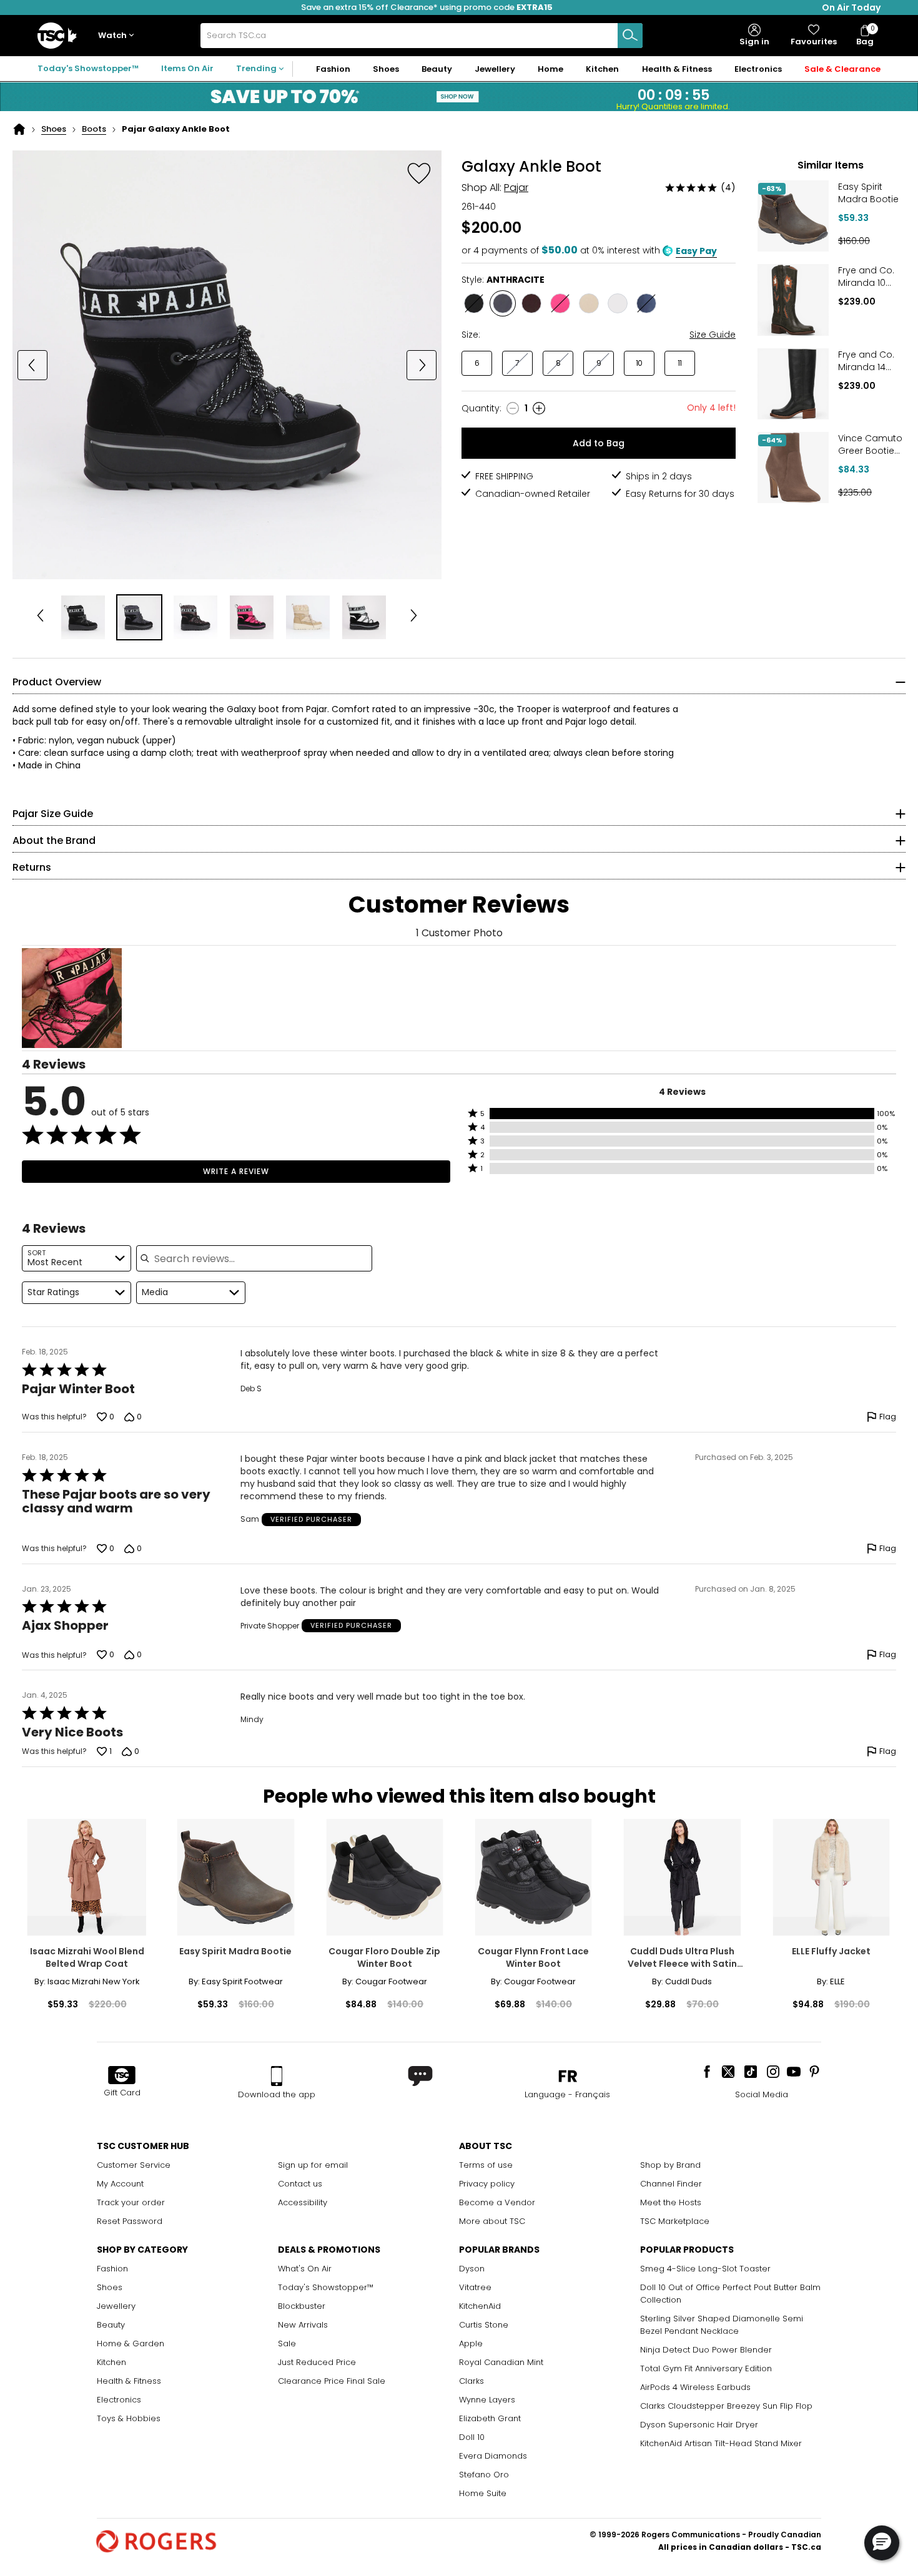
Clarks (471, 2381)
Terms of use (486, 2165)
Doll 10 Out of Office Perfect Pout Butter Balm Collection (730, 2293)
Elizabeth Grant (490, 2418)
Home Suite (482, 2493)
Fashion (112, 2269)
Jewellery (116, 2306)
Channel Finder (671, 2184)
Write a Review (236, 1171)
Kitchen (111, 2362)
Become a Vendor (497, 2202)
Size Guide (712, 334)
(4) (728, 187)
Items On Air (187, 68)
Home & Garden (130, 2343)
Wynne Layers (487, 2400)
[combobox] (421, 35)
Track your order (131, 2202)
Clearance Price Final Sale (331, 2381)
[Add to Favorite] (419, 172)
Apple (471, 2343)
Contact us (300, 2184)
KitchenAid (480, 2306)
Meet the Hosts (670, 2202)
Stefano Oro (484, 2475)
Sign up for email (313, 2165)
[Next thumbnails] (414, 617)
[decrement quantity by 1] (512, 408)
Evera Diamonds (493, 2456)
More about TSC (492, 2221)
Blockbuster (301, 2306)
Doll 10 (472, 2437)
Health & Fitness (129, 2381)
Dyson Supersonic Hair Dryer (699, 2425)
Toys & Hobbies (128, 2418)
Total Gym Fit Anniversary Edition (706, 2368)
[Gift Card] (122, 2076)
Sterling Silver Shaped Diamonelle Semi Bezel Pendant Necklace (721, 2325)
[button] (118, 36)
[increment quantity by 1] (539, 408)
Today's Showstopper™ (88, 68)
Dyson (472, 2269)
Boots (94, 129)
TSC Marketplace (674, 2221)
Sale (287, 2343)
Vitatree (475, 2287)
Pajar (516, 187)
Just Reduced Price (317, 2362)
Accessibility (302, 2202)
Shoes (53, 129)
--*--
### Goal of the exercise
Your copy must match the records above word for word and contain no pictures.

### Solution to the problem
Clarks (471, 2381)
Terms of use (486, 2165)
Doll 10 Out of Office Perfect Pout Butter Balm Collection (730, 2293)
Elizabeth Grant (490, 2418)
Home Suite (482, 2493)
Fashion (112, 2269)
Jewellery (116, 2306)
Channel Finder (671, 2184)
Write a Review (236, 1171)
Kitchen (111, 2362)
Become a Vendor (497, 2202)
Size Guide (712, 334)
(4) (728, 187)
Items On Air (187, 68)
Home & Garden (130, 2343)
Wynne Layers (487, 2400)
[combobox] (421, 35)
Track your order (131, 2202)
Clearance Price Final Sale (331, 2381)
[Add to Favorite] (419, 172)
Apple (471, 2343)
Contact us (300, 2184)
KitchenAid (480, 2306)
Meet the Hosts (670, 2202)
Stefano Oro (484, 2475)
Sign up for email (313, 2165)
[Next thumbnails] (414, 617)
[decrement quantity by 1] (512, 408)
Evera Diamonds (493, 2456)
More about TSC (492, 2221)
Blockbuster (301, 2306)
Doll 10 (472, 2437)
Health & Fitness (129, 2381)
Dyson Supersonic Hair Dryer (699, 2425)
Toys & Hobbies (128, 2418)
Total Gym Fit Anniversary Edition (706, 2368)
[Gift Card] (122, 2076)
Sterling Silver Shaped Diamonelle Semi Bezel Pendant Necklace (721, 2325)
[button] (118, 36)
[increment quantity by 1] (539, 408)
Today's Showstopper™ (88, 68)
Dyson (472, 2269)
Boots (94, 129)
TSC Marketplace (674, 2221)
Sale (287, 2343)
Vitatree (475, 2287)
Pajar (516, 187)
Just Reduced Price (317, 2362)
Accessibility (302, 2202)
Shoes (53, 129)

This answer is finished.